One of the reasons for this is that the genetics of drug response in cancer is intrinsically difficult to study. Cancer patients are generally treated with complex regimes and collecting cleanly measured data on drug response in large patient cohorts is difficult, expensive and has rarely led to new discoveries. Thus, most research is limited to preclinical disease models. Examples include cancer cell lines and mice. However, there is a long history of robust biomarkers in these types of disease models being ineffective when applied in clinical trials.
We believe that one of the problems is that biomarkers which are discovered in preclinical models are not generally tested in clinical trials in a way that is consistent with how the biomarker was originally discovered. To elaborate, in a preclinical disease model, for example a large panel of cell lines, a biomarker is discovered by comparing the molecular features of tumors to a cleanly measured drug response phenotype, which has been collected based on the panel of cell lines being treated with a single drug. However, when tested in a clinical setting, the patient is generally not being treated with a single drug, but rather likely a cocktail of drugs and perhaps other regimes such as radiation therapy.
Another scenario might see a biomarker based trial being run on a set of relapsed patients, who have already developed multi-drug resistance. Clearly a different set of circumstances under which the biomarker was initially discovered. One obvious way to address this issue would be to re-evaluate how biomarkers are tested on patients, however, in most circumstances this will lead to serious ethical issues because the patient would likely no longer be receiving the optimal treatment.

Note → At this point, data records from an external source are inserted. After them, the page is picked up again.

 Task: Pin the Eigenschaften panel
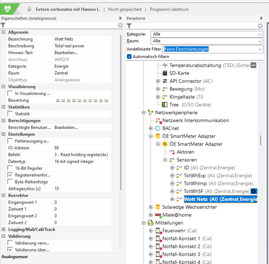(x=120, y=18)
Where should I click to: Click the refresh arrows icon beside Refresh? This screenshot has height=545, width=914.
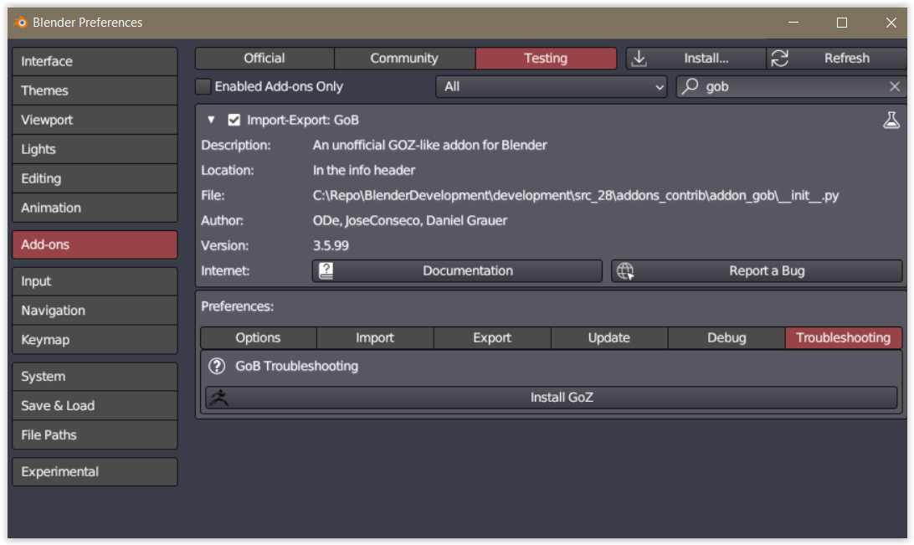pyautogui.click(x=780, y=58)
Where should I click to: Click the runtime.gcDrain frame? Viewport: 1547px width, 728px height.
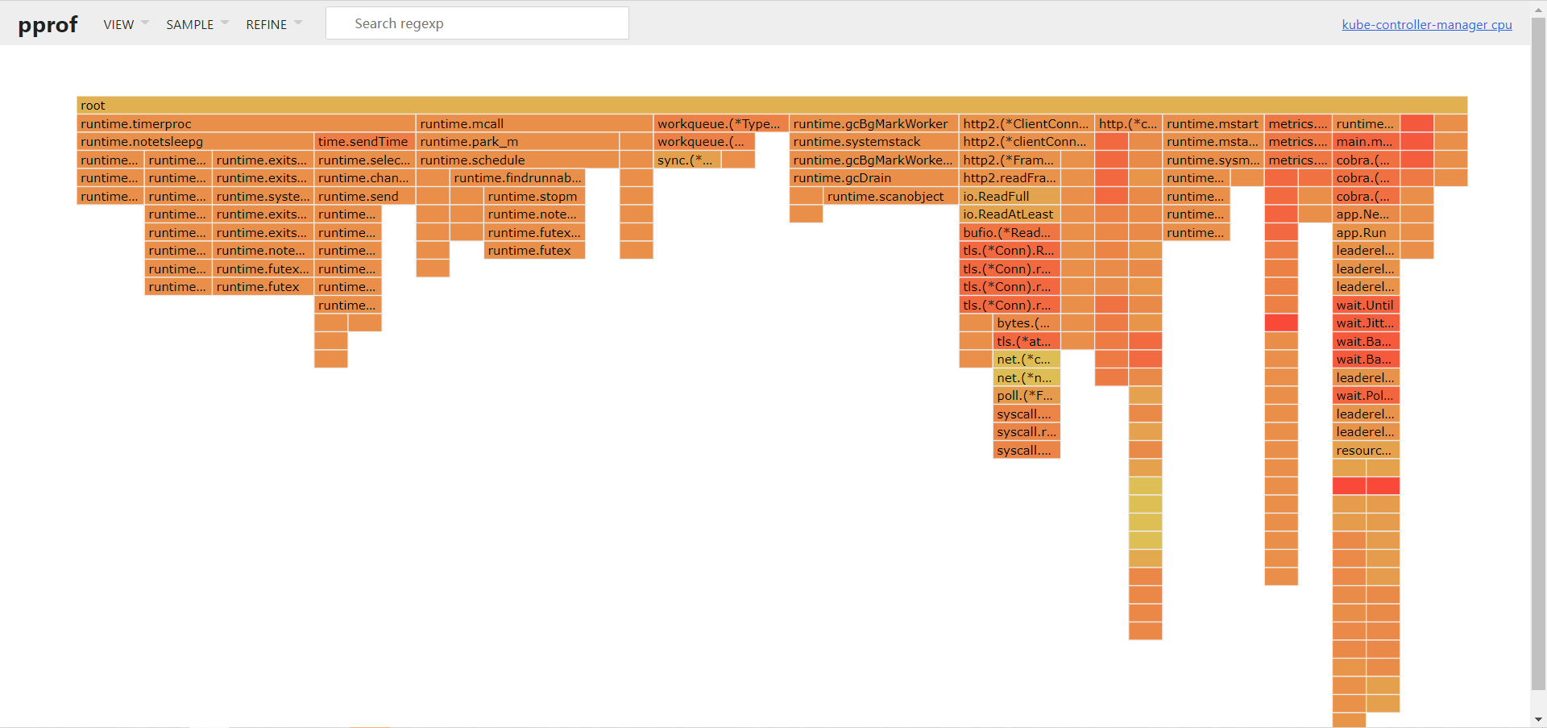pos(873,178)
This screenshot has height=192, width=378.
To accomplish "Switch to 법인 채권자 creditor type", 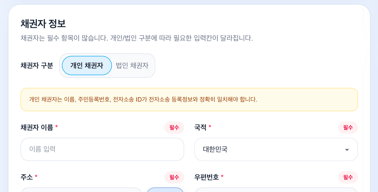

Our findings address this issue in a different way. Specifically, we have developed a set of statistical techniques that attempt to improve the biomarker discovery process by estimating how cell lines tend to respond to all drugs, then using statistical methods to control for this variable.
We refer to this latent variable as “general levels of drug sensitivity”, or GLDS. Our hypothesis was that doing so should more closely model how these biomarkers would eventually be tested clinically and thus produce results that are more likely to effectively translate to the clinic.
Overall, our results were very encouraging. We found that accounting for how cell lines tended to respond to all drugs gave us results that were far more consistent with clinical observations. One of the limitations is that obviously these are retrospective observations, but in future we hope that our findings will be tested in prospective trials. However, our findings provide a strong rationale for the failure of several high profile biomarkers based clinical trials and drug repurposing efforts.
Moving forward we hope to apply similar methods to larger datasets and perhaps to other preclinical disease models, such as mouse studies. Other researchers can also apply our methods using an R package, “glds”, which we have released with our study.